Texto extraído:
O historiador Boris Fausto assina a quarta capa do primeiro volume de sua trilogia varguista. Acabou a birra dos historiadores com os biógrafos que são jornalistas?

O texto do Boris Fausto, referendando a obra, é uma demonstração clara da seriedade do livro. Boris, entre outras produções relevantes, tem uma obra considerada clássica sobre o tema, "A Revolução de 30: História e historiografia". Para mim, foi uma honra contar com a leitura dele, ainda na fase dos originais. Fiquei agradavelmente surpreso quando a editora me comunicou que ele havia lido o livro – e gostado ao ponto de querer escrever o texto de quarta capa. A velha tensão entre historiadores e jornalistas que escrevem livros de história já produziu muita discussão bizantina. O fato é que muitos colegas jornalistas escrevem livros apressados, com pesquisa capenga e permeados de anacronismos. E, ao mesmo tempo, também é verdade que muitos historiadores se encastelam na torre de marfim e evitam qualquer tentativa de interlocução com um público não especializado.

Requisitos:
1. No texto sobre a trilogia varguista, qual obra de Boris Fausto é apontada como clássica sobre o tema?
2. Que defeitos o texto sobre a trilogia varguista atribui aos livros escritos por muitos jornalistas?
3. Retome o texto sobre a trilogia varguista a partir do ponto em que ele termina.
O material que vem depois provém de uma fonte diferente.

Amostra de dados:
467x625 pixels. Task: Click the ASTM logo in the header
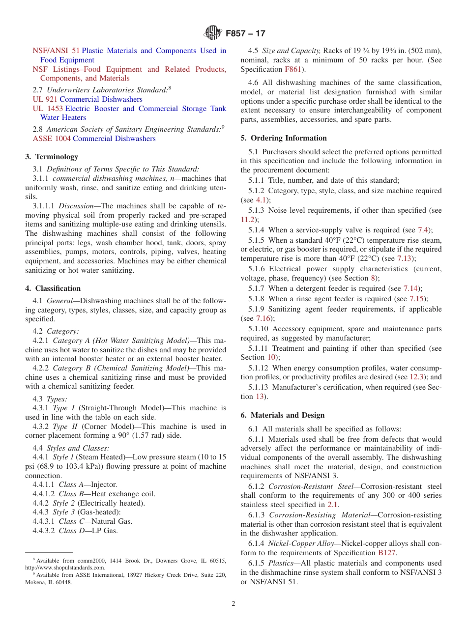coord(213,33)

Conjunto de respostas:
1. "A Revolução de 30: História e historiografia".

2. São livros apressados, têm pesquisa capenga e são permeados de anacronismos.

3.
Ao sucesso de vendas de biografias nas duas últimas décadas, acompanhou um interesse da academia brasileira em debater esse tema – dentre outros pontos de encontro entre o jornalismo e a história. Você acompanha esse debate acadêmico? Ou ainda: você lê livros teóricos para aperfeiçoar seu trabalho?

Felizmente, jornalistas e historiadores parecem ter compreendido, afinal de contas, que cumprem funções diversas, por adotarem metodologias e perspectivas distintas. Para começar, por dever do ofício, o jornalista preocupa-se com a recepção. A bibliografia acadêmica tem objetivos mais específicos. Existe, é bom que se reforce, muita contrafação histórica assinada por jornalistas. E, de modo idêntico, muita abobrinha ideológica produzida entre os muros da universidade. Meus livros hoje são citados, com constância, em teses acadêmicas. E é claro que utilizo, com grande respeito e reverência, os estudos a respeito dos temas que pesquiso. Embora eu utilize principalmente fontes primárias para escrever biografias, preciso estar ciente e atualizado sobre o estado da arte da bibliografia científica relacionada aos assuntos que abordo. No volume 1 de "Getúlio", das 640 páginas do livro, cerca de 100 delas são de referências às fontes. E lá estão, ao lado dos documentos e jornais de época, muitas teses de doutorado e pós-doutorado. Todas magníficas.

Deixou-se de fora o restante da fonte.